Лита несколько вечеров наблюдала за Домиром. Если Ружан и Рагдай всегда неистово веселились, так, словно каждое пиршество могло стать для них последним, то Домир не принимал участия в кутежах: сидел смирно, вечно не то хмурый, не то усталый, и недовольно поглядывал на брата, но вслух никогда ему не перечил.

Домир явился через несколько минут, вошёл в покои и закрыл за собой дверь. Откинув со лба мягкие каштановые кудри, он вопросительно посмотрел на Литу и скрестил руки на груди.

– Я заметила, что ты всегда печален, – сразу начала Лита. – Отчего? Тебе не нравится, что Ружан ведёт себя так, будто уже стал царём? Ты ведь тоже царевич, и ты везёшь меня наравне с ним. А они с Рагдаем будто и не замечают тебя. Что за уговор у вас? Почему ты готов довольствоваться положением Ружанова пса? Он обещал тебе что-то? Или… угрожал?

Домир будто вздрогнул от этих слов и поднял голову выше, встречая взгляд Литы с прямым достоинством.

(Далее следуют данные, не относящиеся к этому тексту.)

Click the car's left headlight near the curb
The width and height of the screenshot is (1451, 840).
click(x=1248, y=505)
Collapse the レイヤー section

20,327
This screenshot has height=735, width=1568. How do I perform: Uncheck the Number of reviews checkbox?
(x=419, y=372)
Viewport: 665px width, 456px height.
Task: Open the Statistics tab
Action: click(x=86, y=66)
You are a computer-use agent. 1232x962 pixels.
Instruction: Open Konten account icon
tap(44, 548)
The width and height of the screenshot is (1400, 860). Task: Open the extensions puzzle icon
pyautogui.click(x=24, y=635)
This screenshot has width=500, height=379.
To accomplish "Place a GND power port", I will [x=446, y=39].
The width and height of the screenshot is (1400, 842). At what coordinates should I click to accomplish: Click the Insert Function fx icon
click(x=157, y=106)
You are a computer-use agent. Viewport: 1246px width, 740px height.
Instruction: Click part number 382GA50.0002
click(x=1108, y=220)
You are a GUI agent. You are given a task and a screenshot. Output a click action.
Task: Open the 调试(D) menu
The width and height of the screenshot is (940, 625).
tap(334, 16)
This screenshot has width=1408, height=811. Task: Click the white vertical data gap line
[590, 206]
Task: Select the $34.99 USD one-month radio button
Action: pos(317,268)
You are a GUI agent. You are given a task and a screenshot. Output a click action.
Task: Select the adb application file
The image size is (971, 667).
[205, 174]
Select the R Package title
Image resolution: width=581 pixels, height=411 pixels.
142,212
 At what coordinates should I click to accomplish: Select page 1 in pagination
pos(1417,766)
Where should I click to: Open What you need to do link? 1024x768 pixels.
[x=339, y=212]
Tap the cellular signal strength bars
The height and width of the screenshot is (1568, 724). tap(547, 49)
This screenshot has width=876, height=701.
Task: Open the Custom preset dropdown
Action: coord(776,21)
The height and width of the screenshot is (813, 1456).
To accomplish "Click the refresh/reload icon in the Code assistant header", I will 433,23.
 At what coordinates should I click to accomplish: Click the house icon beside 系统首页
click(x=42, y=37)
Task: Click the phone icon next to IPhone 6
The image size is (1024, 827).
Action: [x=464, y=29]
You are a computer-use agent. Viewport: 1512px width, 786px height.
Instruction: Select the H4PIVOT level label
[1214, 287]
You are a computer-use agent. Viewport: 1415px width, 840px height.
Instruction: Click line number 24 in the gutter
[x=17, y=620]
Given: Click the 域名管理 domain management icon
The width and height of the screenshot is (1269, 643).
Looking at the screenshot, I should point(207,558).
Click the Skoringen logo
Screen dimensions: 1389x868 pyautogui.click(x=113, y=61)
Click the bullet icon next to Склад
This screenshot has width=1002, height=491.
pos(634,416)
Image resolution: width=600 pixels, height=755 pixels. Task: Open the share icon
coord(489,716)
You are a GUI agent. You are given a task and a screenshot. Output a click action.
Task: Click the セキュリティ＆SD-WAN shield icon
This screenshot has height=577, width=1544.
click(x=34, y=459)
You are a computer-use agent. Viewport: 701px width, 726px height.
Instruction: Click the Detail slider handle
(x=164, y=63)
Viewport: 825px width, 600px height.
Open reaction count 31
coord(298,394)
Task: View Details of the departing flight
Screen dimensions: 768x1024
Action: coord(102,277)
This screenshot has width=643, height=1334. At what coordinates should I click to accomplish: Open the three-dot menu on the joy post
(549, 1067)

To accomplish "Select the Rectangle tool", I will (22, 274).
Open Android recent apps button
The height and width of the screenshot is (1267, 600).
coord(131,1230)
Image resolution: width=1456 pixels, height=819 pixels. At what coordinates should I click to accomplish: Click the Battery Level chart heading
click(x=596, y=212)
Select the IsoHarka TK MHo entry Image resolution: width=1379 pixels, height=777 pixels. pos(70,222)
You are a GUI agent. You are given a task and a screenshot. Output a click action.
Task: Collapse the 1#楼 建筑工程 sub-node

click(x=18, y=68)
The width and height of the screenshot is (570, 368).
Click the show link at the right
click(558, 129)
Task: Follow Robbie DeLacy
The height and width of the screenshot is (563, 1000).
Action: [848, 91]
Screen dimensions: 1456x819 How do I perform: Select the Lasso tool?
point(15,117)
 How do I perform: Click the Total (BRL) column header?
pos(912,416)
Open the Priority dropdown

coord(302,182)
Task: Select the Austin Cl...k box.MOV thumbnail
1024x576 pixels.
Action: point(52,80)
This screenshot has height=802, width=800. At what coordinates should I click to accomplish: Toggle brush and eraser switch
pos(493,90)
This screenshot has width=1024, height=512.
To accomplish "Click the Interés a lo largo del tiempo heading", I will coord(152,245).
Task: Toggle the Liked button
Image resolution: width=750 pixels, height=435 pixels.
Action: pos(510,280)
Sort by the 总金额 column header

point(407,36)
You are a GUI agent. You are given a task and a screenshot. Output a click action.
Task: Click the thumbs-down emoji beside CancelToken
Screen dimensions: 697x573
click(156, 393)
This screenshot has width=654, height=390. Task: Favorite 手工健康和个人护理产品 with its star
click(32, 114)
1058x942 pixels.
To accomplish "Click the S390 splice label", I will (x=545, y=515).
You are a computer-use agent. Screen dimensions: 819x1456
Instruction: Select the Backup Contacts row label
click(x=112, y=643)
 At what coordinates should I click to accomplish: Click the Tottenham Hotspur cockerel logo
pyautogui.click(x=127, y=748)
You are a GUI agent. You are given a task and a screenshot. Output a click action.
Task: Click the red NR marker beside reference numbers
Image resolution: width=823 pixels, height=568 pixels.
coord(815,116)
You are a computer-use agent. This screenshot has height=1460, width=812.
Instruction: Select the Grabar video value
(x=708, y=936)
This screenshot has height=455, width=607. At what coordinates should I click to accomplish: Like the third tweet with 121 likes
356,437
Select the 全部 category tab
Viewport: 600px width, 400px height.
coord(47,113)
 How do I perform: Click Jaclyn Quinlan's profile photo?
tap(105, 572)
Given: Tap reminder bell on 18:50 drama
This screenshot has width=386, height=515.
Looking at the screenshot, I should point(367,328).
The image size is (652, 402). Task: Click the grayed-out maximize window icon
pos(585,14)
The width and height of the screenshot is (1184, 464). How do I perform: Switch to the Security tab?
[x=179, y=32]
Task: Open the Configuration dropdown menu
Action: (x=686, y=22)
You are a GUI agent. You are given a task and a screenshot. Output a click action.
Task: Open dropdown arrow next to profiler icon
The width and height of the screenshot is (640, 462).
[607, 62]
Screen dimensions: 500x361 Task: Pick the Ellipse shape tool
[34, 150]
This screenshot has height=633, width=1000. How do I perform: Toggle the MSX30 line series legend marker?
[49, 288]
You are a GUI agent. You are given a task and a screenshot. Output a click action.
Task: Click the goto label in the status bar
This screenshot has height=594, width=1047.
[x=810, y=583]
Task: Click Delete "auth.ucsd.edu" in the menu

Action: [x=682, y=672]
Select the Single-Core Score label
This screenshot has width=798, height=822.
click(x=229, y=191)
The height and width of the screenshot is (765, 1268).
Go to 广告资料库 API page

– Заговорить меня захотела, птица? Я рта не открыл, а тут – целый ворох вопросов. Простых людей заговаривай, а царские сыны не так глупы, чтобы пускать в сердца твои речи.

– Глупы, если не замечаете очевидного. Но я не сомневаюсь, что так всё и есть. Он пирует и слушает песни, а ты сидишь с поникшей головой и не пьёшь хмельного. О младшем брате горюешь? Страшно оттого, каким жестоким оказался Ружан? Или скучаешь по любимой?

1Братина (-ы; ж.) – старинный большой шаровидный сосуд, в котором подавались напитки для разливания по чашам или питья вкруговую.